Forensic Accounting is sufficiently thorough and complete so that an accountant, in his/her considered independent professional judgment, can deliver a finding as to accounts, inventories or the presentation thereof that is of such quality that it would be sustainable in some adversarial legal proceeding, or within some judicial or administrative reviews. Findings are based on scientific detection and interpretation of the evidences of phenomena introduced into the books and records of an accounting system (expansively defined) and the effects of such phenomenon upon the accounts, inventories or the presentation thereof (Bologna, 1995).
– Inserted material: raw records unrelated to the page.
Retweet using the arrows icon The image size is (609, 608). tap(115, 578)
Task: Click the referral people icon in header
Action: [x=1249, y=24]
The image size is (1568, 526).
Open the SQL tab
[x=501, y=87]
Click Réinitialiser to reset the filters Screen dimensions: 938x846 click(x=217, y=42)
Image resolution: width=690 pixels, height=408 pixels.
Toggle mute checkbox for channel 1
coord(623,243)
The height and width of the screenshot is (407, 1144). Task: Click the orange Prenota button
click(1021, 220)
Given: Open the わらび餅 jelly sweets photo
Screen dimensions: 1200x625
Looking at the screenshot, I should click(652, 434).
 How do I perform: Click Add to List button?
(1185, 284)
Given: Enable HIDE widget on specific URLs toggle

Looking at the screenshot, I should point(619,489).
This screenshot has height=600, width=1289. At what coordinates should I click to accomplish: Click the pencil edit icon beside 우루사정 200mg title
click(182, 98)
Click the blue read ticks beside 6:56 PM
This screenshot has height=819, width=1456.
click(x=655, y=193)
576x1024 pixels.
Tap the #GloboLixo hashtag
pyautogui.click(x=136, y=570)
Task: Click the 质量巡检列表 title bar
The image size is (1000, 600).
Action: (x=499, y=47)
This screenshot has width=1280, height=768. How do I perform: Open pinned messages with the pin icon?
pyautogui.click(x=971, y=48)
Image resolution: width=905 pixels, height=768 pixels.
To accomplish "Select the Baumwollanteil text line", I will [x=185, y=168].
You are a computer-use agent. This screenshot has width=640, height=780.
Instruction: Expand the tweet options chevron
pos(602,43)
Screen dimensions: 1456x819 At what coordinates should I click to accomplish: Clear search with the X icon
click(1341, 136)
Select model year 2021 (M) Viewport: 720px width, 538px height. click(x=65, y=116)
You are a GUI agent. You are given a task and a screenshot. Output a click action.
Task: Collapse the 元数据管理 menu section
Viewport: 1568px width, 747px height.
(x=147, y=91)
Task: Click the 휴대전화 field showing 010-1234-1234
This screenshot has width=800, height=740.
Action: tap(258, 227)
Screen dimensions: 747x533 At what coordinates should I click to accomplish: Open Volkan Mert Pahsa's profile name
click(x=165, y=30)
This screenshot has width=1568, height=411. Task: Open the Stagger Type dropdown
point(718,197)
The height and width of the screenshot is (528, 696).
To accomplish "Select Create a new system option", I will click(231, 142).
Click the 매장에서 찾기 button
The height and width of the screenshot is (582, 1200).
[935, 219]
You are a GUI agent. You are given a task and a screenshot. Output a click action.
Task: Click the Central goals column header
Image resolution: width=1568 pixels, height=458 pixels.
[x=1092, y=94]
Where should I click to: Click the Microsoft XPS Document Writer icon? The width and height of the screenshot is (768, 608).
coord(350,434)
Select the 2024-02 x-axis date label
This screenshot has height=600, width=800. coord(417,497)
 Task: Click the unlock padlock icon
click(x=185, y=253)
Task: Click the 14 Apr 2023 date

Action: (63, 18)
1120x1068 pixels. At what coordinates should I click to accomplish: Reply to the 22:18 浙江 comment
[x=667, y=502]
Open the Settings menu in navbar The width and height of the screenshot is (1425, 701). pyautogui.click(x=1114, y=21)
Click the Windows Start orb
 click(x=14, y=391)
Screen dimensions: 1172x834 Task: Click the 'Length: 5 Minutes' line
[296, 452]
Alternatively, if there is no impact on an accounting system, there is no accounting evidence, nor is there any effect upon the accounts, inventories or the presentation thereof, then such situation are not within the realm of forensic accounting.
The primary orientation of forensic accounting is explanatory analysis (cause and effect) of phenomena, including the discovery of deception (if any), and its effects introduced into an accounting system’s domain (Silverstone, 2004). Forensic accountants are called upon to play important pre-emptive roles, offering independent assurance in such diverse areas as audit committee advisory services, merger and underwriting due diligence, investment analyst research and enterprise risk management.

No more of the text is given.